Wake Forest, NC(Zone 7b)

I found this thread looking for hibiscus+pests+control. I didn't notice, until I reached bsulli42, that the last post was Feb. 17, 2007!

I thought this year 2013 was bad for whiteflies! (Port St. Lucie, FL)

I am going to look at Imidacloprid, the Bayer main ingredient in several of their home sprays. I really don't trust Bayer with my safety but for hibiscus, I am not eating anything.

Santa Ana, CA(Zone 10b)

Just something to keep in mind; while Imidacloprid may be the best available at the moment, but
there have been studies that claim it harms Honey Bees, and like all "cure alls", the bugs evolve faster than the chemists , and become immune to them. I'm using it on my orchids, and some other potted plants, but NOT in the ground, where it may kill beneficials, and definitely not on food plants. It's much more labor intensive, but more responsible to alternate organic sprays, following labels closely. When I spot the whitefly eggs on my begonia, I hit it with some insecticidal soap...I gave up Hibiscus years ago, due to Giant white Fly! The only other problem plant for them is my Canna Tropicana...maybe they like large red leaves?

Wake Forest, NC(Zone 7b)

OCCAROL,
Thank you. In NC, I am very cautious to protect honey bees and other pollinators like the bumble bee looking bees and the many small wasp family pollinators. The whiteflies I am fighting are in Port St. Lucie, FL and I have not seen a bee here at all. Possibly the citrus farmers killed them all years ago.

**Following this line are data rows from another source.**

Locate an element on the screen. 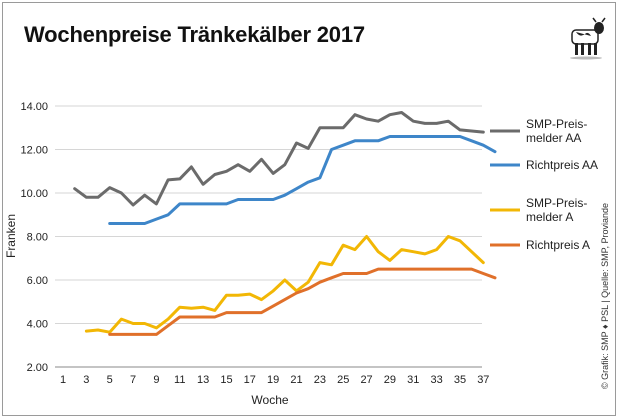 The height and width of the screenshot is (420, 620). legend-label-2: Richtpreis AA is located at coordinates (562, 165).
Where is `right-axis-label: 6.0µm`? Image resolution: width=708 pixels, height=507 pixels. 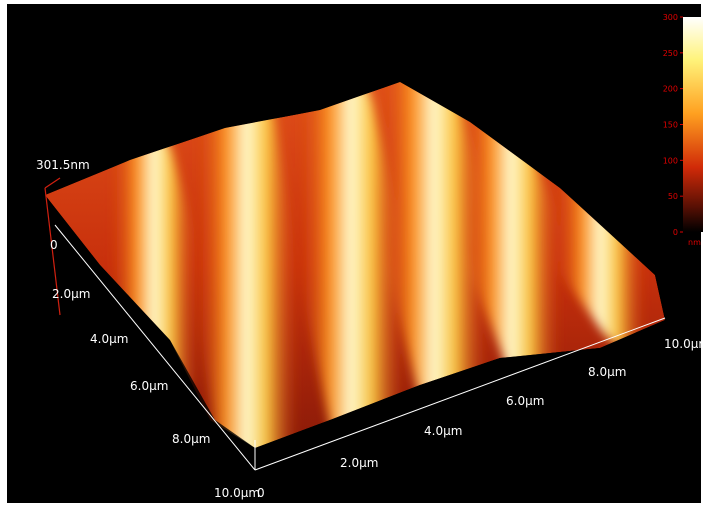 right-axis-label: 6.0µm is located at coordinates (525, 401).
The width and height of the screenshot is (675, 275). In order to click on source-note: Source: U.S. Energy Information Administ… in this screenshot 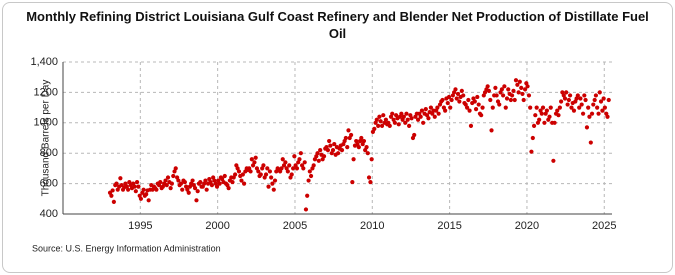, I will do `click(126, 248)`.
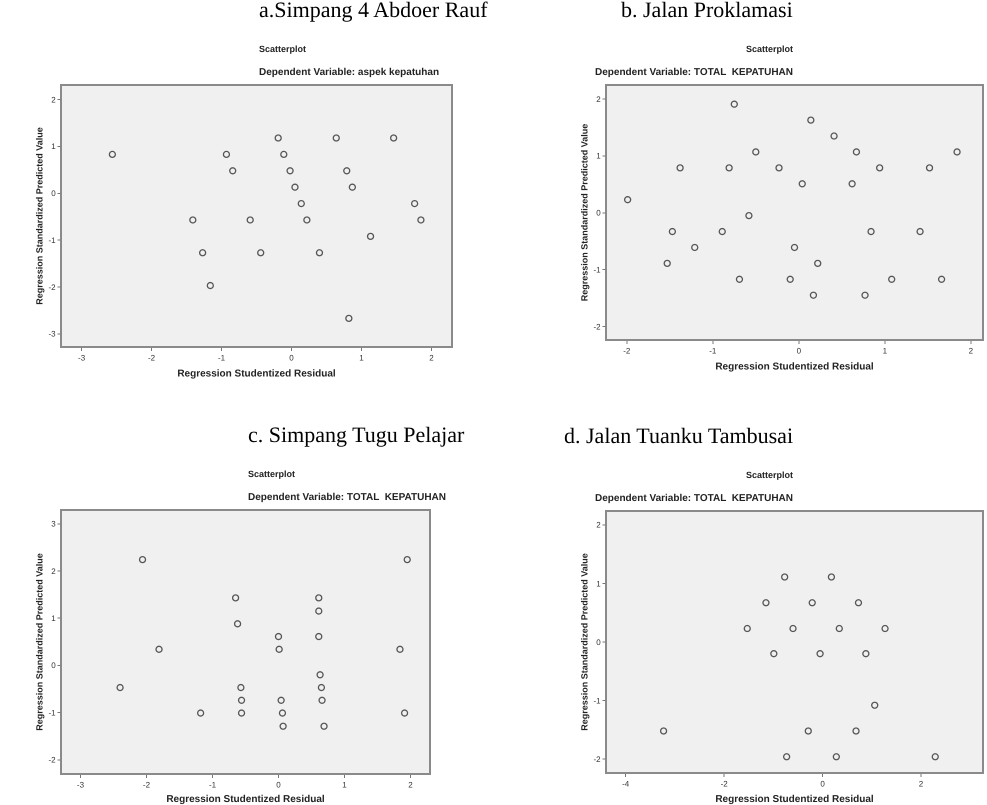 This screenshot has height=805, width=987. Describe the element at coordinates (54, 618) in the screenshot. I see `y-tick-label: 1` at that location.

Beside, since the whiteflies came, the hibiscus buds are falling to the ground long before they can produce a pretty flower.

I sprayed twice in the morning with the Bayer stuff, before the breeze started. I may resort to digging up and throwing away all the hibiscus if I can't control the whiteflies.

Albany, ME(Zone 4b)

If you happen to finally get control of whiteflies in house plants, consider using those yellow sticky things to find out early if they're coming back. We had hibiscus for decades and no problem (indoors), but when the white flies showed up it took me literally years to get rid of them. Sometimes I could get them to go away by removing ALL leaves. Findally we just threw out our biggest and most infested plant. We seemed to get control by frequent applications of a spray labeled "white fly" and something else (not at home now.... will post name when I get home) and also insecticidal soap, which I think gets the nymphs. Anyway, no sign all summer when we took them outside. We brought them in and I hung the yellow stick papers, and in a few days I found ONE white fly. I sprayed immediately. None for about 2 weeks. Then ONE. Sprayed again. I'm hoping early detection will be the secret.